PROBLEM TO WORK ON:
Print all of the data below verbatim, line for line, without changing anything.

· · · · · · ·

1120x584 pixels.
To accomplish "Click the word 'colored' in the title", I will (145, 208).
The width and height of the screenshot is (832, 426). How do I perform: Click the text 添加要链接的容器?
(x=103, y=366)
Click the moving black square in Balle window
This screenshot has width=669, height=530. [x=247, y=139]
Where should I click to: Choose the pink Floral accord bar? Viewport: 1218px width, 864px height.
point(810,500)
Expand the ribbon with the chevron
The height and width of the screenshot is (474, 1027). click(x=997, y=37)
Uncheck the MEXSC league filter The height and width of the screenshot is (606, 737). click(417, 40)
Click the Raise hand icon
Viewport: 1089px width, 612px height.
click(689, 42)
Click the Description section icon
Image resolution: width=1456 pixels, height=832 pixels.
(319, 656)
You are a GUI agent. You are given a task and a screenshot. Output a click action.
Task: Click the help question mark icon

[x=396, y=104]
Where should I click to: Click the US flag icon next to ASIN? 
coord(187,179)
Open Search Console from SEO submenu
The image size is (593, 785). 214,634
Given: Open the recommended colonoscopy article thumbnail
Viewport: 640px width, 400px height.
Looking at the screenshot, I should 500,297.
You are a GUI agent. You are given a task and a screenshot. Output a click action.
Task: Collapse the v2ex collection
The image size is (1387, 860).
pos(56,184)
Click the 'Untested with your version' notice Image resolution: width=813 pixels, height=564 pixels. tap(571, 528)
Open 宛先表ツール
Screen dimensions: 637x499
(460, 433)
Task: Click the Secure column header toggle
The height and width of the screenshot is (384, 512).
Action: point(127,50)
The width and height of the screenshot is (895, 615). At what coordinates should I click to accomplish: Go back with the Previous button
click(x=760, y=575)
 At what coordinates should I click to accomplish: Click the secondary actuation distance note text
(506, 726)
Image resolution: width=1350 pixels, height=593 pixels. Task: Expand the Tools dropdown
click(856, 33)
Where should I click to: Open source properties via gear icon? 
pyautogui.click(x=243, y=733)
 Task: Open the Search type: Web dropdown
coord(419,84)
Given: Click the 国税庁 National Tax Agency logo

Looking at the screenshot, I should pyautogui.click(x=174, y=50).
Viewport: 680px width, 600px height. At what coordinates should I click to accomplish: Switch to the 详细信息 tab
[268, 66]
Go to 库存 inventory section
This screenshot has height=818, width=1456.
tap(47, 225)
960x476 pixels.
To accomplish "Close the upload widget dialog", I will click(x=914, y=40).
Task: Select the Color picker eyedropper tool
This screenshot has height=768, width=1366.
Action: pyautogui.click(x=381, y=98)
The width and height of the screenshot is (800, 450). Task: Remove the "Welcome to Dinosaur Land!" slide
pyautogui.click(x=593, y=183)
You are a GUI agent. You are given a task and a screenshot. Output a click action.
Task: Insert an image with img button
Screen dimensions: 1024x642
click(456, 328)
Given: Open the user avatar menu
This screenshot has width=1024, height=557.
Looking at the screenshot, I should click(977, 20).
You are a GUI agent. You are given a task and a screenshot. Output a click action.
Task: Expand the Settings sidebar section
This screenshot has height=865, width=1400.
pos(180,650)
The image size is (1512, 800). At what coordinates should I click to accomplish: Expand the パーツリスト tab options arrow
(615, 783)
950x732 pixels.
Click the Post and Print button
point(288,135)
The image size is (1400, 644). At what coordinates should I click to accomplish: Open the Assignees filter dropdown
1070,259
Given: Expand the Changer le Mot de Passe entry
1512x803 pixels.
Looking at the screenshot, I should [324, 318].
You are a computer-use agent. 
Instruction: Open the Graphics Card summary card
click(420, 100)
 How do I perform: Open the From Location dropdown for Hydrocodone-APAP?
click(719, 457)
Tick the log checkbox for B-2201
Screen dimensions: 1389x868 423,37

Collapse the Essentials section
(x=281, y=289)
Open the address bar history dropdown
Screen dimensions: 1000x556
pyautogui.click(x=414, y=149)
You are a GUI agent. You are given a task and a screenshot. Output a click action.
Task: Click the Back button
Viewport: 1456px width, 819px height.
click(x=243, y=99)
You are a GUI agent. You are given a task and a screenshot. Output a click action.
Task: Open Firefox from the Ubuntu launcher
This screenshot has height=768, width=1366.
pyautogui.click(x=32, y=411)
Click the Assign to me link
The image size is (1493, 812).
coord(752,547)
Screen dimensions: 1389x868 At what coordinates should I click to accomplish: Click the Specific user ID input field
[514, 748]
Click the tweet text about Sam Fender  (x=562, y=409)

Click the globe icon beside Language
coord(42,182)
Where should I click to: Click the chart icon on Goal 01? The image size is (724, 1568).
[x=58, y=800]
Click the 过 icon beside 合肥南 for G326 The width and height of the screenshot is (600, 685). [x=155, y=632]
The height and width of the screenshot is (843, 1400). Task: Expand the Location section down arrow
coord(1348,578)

· · · · · · ·

RESULT FOR THIS TASK:
1120x584 pixels.
To accomplish "Click the word 'colored' in the title", I will (145, 208).
The width and height of the screenshot is (832, 426). How do I perform: Click the text 添加要链接的容器?
(x=103, y=366)
Click the moving black square in Balle window
This screenshot has width=669, height=530. [x=247, y=139]
Where should I click to: Choose the pink Floral accord bar? Viewport: 1218px width, 864px height.
point(810,500)
Expand the ribbon with the chevron
The height and width of the screenshot is (474, 1027). click(x=997, y=37)
Uncheck the MEXSC league filter The height and width of the screenshot is (606, 737). click(417, 40)
Click the Raise hand icon
Viewport: 1089px width, 612px height.
click(689, 42)
Click the Description section icon
Image resolution: width=1456 pixels, height=832 pixels.
(319, 656)
You are a GUI agent. You are given a task and a screenshot. Output a click action.
Task: Click the help question mark icon

[x=396, y=104]
Where should I click to: Click the US flag icon next to ASIN? 
coord(187,179)
Open Search Console from SEO submenu
The image size is (593, 785). 214,634
Given: Open the recommended colonoscopy article thumbnail
Viewport: 640px width, 400px height.
Looking at the screenshot, I should 500,297.
You are a GUI agent. You are given a task and a screenshot. Output a click action.
Task: Collapse the v2ex collection
The image size is (1387, 860).
pos(56,184)
Click the 'Untested with your version' notice Image resolution: width=813 pixels, height=564 pixels. tap(571, 528)
Open 宛先表ツール
Screen dimensions: 637x499
(460, 433)
Task: Click the Secure column header toggle
The height and width of the screenshot is (384, 512).
Action: point(127,50)
The width and height of the screenshot is (895, 615). At what coordinates should I click to accomplish: Go back with the Previous button
click(x=760, y=575)
 At what coordinates should I click to accomplish: Click the secondary actuation distance note text
(506, 726)
Image resolution: width=1350 pixels, height=593 pixels. Task: Expand the Tools dropdown
click(856, 33)
Where should I click to: Open source properties via gear icon? 
pyautogui.click(x=243, y=733)
 Task: Open the Search type: Web dropdown
coord(419,84)
Given: Click the 国税庁 National Tax Agency logo

Looking at the screenshot, I should pyautogui.click(x=174, y=50).
Viewport: 680px width, 600px height. At what coordinates should I click to accomplish: Switch to the 详细信息 tab
[268, 66]
Go to 库存 inventory section
This screenshot has height=818, width=1456.
tap(47, 225)
960x476 pixels.
To accomplish "Close the upload widget dialog", I will click(x=914, y=40).
Task: Select the Color picker eyedropper tool
This screenshot has height=768, width=1366.
Action: pyautogui.click(x=381, y=98)
The width and height of the screenshot is (800, 450). Task: Remove the "Welcome to Dinosaur Land!" slide
pyautogui.click(x=593, y=183)
You are a GUI agent. You are given a task and a screenshot. Output a click action.
Task: Insert an image with img button
Screen dimensions: 1024x642
click(456, 328)
Given: Open the user avatar menu
This screenshot has width=1024, height=557.
Looking at the screenshot, I should click(977, 20).
You are a GUI agent. You are given a task and a screenshot. Output a click action.
Task: Expand the Settings sidebar section
This screenshot has height=865, width=1400.
pos(180,650)
The image size is (1512, 800). At what coordinates should I click to accomplish: Expand the パーツリスト tab options arrow
(615, 783)
950x732 pixels.
Click the Post and Print button
point(288,135)
The image size is (1400, 644). At what coordinates should I click to accomplish: Open the Assignees filter dropdown
1070,259
Given: Expand the Changer le Mot de Passe entry
1512x803 pixels.
Looking at the screenshot, I should [324, 318].
You are a computer-use agent. 
Instruction: Open the Graphics Card summary card
click(420, 100)
 How do I perform: Open the From Location dropdown for Hydrocodone-APAP?
click(719, 457)
Tick the log checkbox for B-2201
Screen dimensions: 1389x868 423,37

Collapse the Essentials section
(x=281, y=289)
Open the address bar history dropdown
Screen dimensions: 1000x556
pyautogui.click(x=414, y=149)
You are a GUI agent. You are given a task and a screenshot. Output a click action.
Task: Click the Back button
Viewport: 1456px width, 819px height.
click(x=243, y=99)
You are a GUI agent. You are given a task and a screenshot. Output a click action.
Task: Open Firefox from the Ubuntu launcher
This screenshot has height=768, width=1366.
pyautogui.click(x=32, y=411)
Click the Assign to me link
The image size is (1493, 812).
coord(752,547)
Screen dimensions: 1389x868 At what coordinates should I click to accomplish: Click the Specific user ID input field
[514, 748]
Click the tweet text about Sam Fender  (x=562, y=409)

Click the globe icon beside Language
coord(42,182)
Where should I click to: Click the chart icon on Goal 01? The image size is (724, 1568).
[x=58, y=800]
Click the 过 icon beside 合肥南 for G326 The width and height of the screenshot is (600, 685). [x=155, y=632]
The height and width of the screenshot is (843, 1400). Task: Expand the Location section down arrow
coord(1348,578)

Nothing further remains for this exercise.